ByteDance a choisi de sortir le chéquier in extremis pour éviter une confrontation judiciaire aux Etats-Unis en lien avec l'addiction aux réseaux sociaux. La société mère de TikTok a conclu un accord confidentiel pour mettre fin au procès d'une famille l'accusant d'avoir rendu leur enfant malade via ses algorithmes. Les conditions financières de cet accord n'ont pas été rendues publiques.

TikTok lié à la dépendance aux réseaux sociaux
Ce règlement à l'amiable permet à ByteDance d'échapper au déballage public de ses méthodes de rétention d'attention. TikTok n'est pas le seul à fuir la salle d'audience : Snap, propriétaire de Snapchat, a adopté la même stratégie la semaine dernière en scellant un accord similaire. En revanche, le front des accusés craque puisque Meta (Facebook, Instagram) et Google (YouTube) n'ont pas transigé. Ces deux mastodontes vont donc devoir affronter le regard de la justice et répondre aux accusations lors du procès qui s'ouvre à Los Angeles.
Les enjeux ne sont pas négligeables pour ces entreprises. Contrairement aux recours collectifs habituels, ce procès permet aux jurés d’évaluer directement l’impact des réseaux sociaux sur des mineurs spécifiques, témoignages médicaux et psychologiques à l’appui. Les avocats des plaignants espèrent obtenir des dommages et intérêts substantiels, tout en obligeant les réseaux sociaux à modifier leurs fonctionnalités jugées dangereuses.

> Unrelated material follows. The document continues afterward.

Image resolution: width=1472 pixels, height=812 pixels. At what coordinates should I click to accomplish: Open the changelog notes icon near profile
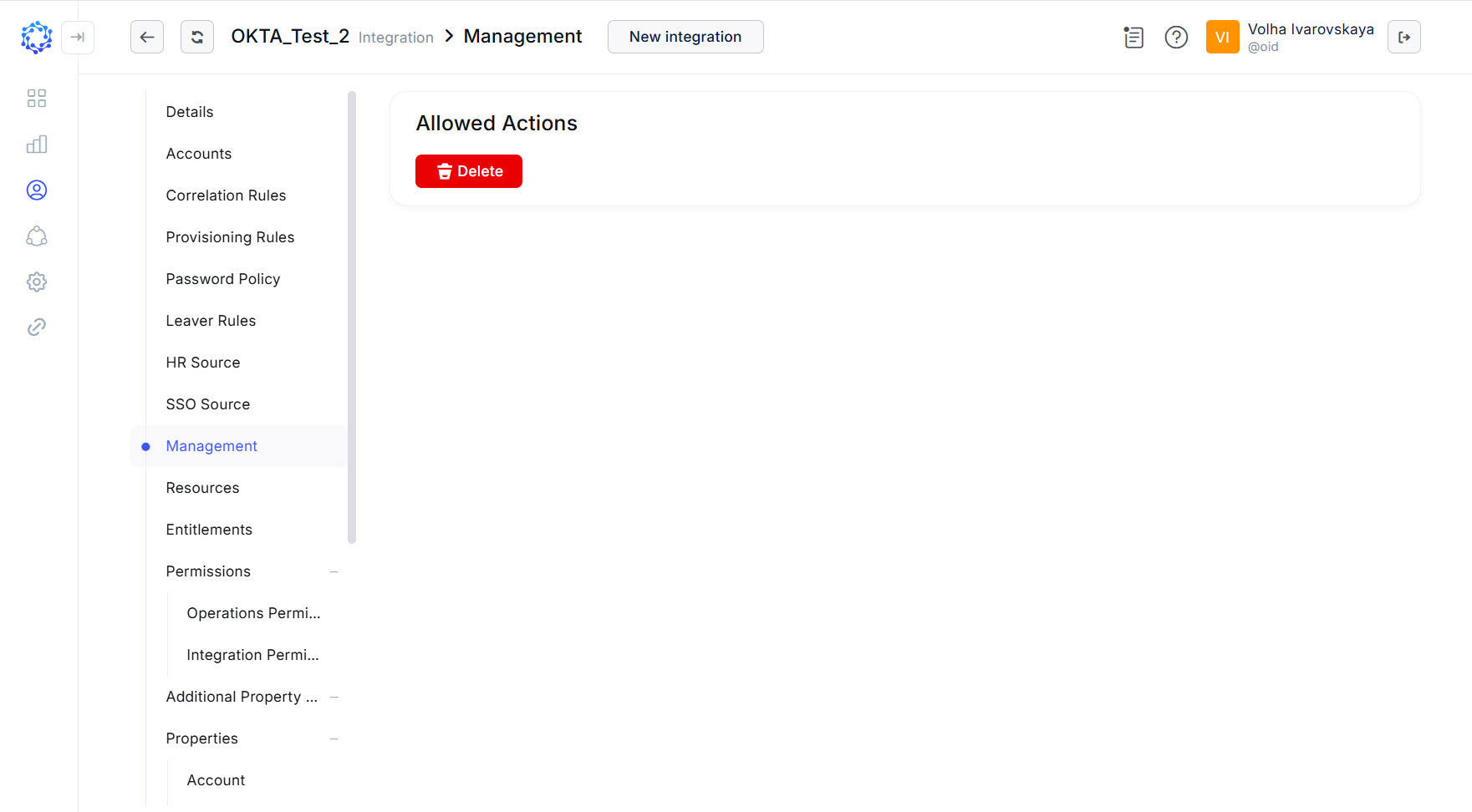pos(1133,37)
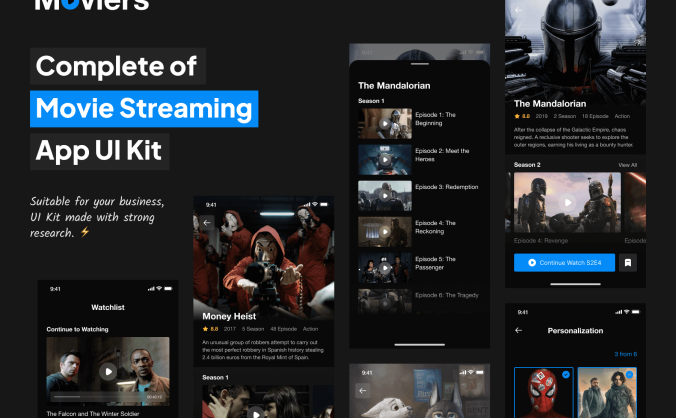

Au cœur de cette affaire avortée pour TikTok se trouve le cas d’une jeune Californienne de 19 ans, identifiée par les initiales KGM. Ses avocats avancent que l'adolescente a développé une addiction sévère dès l'âge de 14 ans, entraînant anxiété, dépression et troubles de l'image corporelle. La plainte visait spécifiquement les mécanismes de l'application, tels que le défilement infini et les notifications intrusives, qui, selon l'accusation, sont conçues pour créer des pics de dopamine et piéger les mineurs dans une boucle addictive.
Les familles plaignantes dénoncent également l’exposition constante à des contenus toxiques que les algorithmes continuent de promouvoir, même après que les utilisateurs montrent des signes de détresse. Cette problématique va bien au-delà de TikTok : plusieurs études récentes ont établi un lien entre l’usage intensif des réseaux sociaux et l’explosion des troubles mentaux chez les adolescents américains ces dernières années.
Une épreuve juridique qui secoue la Silicon Valley
Cet essai était un test national. Il s’agissait d’un baromètre pour évaluer la responsabilité des plateformes dans la crise de santé mentale qui touche la jeunesse américaine. Les verdicts obtenus dans ce type de cas pilotes servent généralement de référence pour négocier des règlements en cascade dans des milliers d’autres cas similaires.
Si TikTok s’est acheté la paix pour ce cas précis, la menace juridique demeure. Des milliers d'autres plaintes similaires, déposées par des familles, des districts scolaires et des procureurs généraux d'une douzaine d'États, attendent toujours leur tour devant les tribunaux. Les entreprises technologiques restent pour l’instant protégées par l’article 230 du Communications Decency Act, qui les immunise contre les contenus publiés par leurs utilisateurs, mais cette défense s’érode peu à peu face aux accusations liées à la conception même des plateformes.